Testo estratto =
# # # # # # #
La mostra, a cura di Hou Hanru e Monia Trombetta, si delinea in un percorso installativo che ricrea ambienti pubblici (come il cinema) o domestici (la casa dell’artista). Due film dell’artista, Haze and Fog (2013) e La Town (2014), vengono proiettati in galleria insieme ai suoi ultimi lavori: il film Nova (2019), ispirato alla storia senza tempo di Hongxia, il quartiere in cui vive Cao Fei, il lavoro in realtà virtuale The Eternal Wave (2020) e Isle of Instability (2020) commissionato da Audemars Piguet Contemporary.
# # # # # # #
Consegna A =
Elenca tutte le opere di Cao Fei nominate nel testo sulla mostra, ciascuna con il suo anno.
Consegna B =
Per favore, ricopia dal testo sulla mostra il passo che va da "La mostra, a" fino a "Audemars Piguet Contemporary.".

Dati forniti =
# # # # # # #
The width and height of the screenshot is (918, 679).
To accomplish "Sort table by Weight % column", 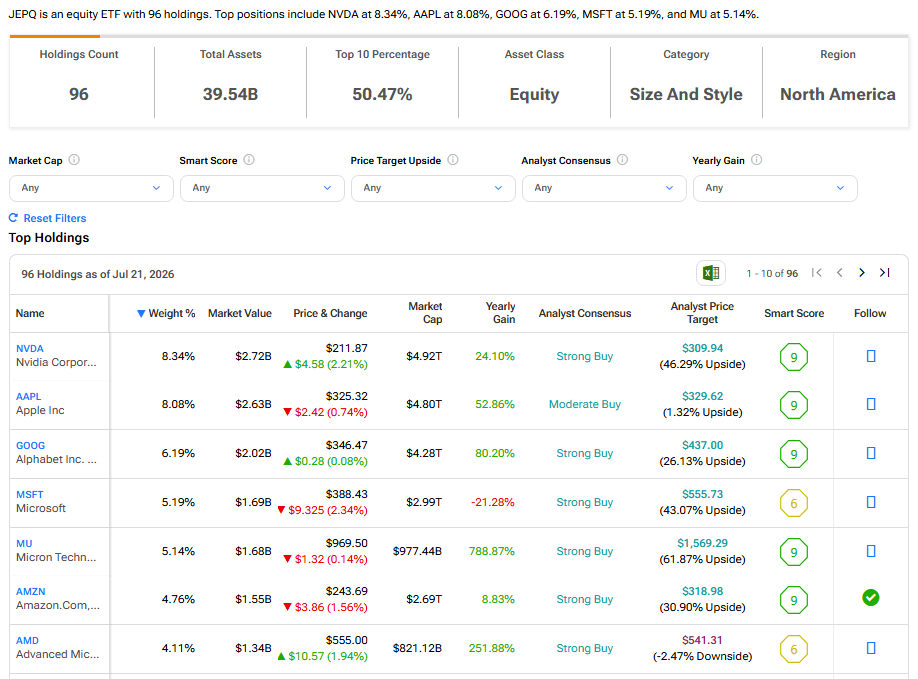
# # # # # # #
Risultato A =
- Haze and Fog (2013)
- La Town (2014)
- Nova (2019)
- The Eternal Wave (2020)
- Isle of Instability (2020)

Risultato B =
La mostra, a cura di Hou Hanru e Monia Trombetta, si delinea in un percorso installativo che ricrea ambienti pubblici (come il cinema) o domestici (la casa dell’artista). Due film dell’artista, Haze and Fog (2013) e La Town (2014), vengono proiettati in galleria insieme ai suoi ultimi lavori: il film Nova (2019), ispirato alla storia senza tempo di Hongxia, il quartiere in cui vive Cao Fei, il lavoro in realtà virtuale The Eternal Wave (2020) e Isle of Instability (2020) commissionato da Audemars Piguet Contemporary.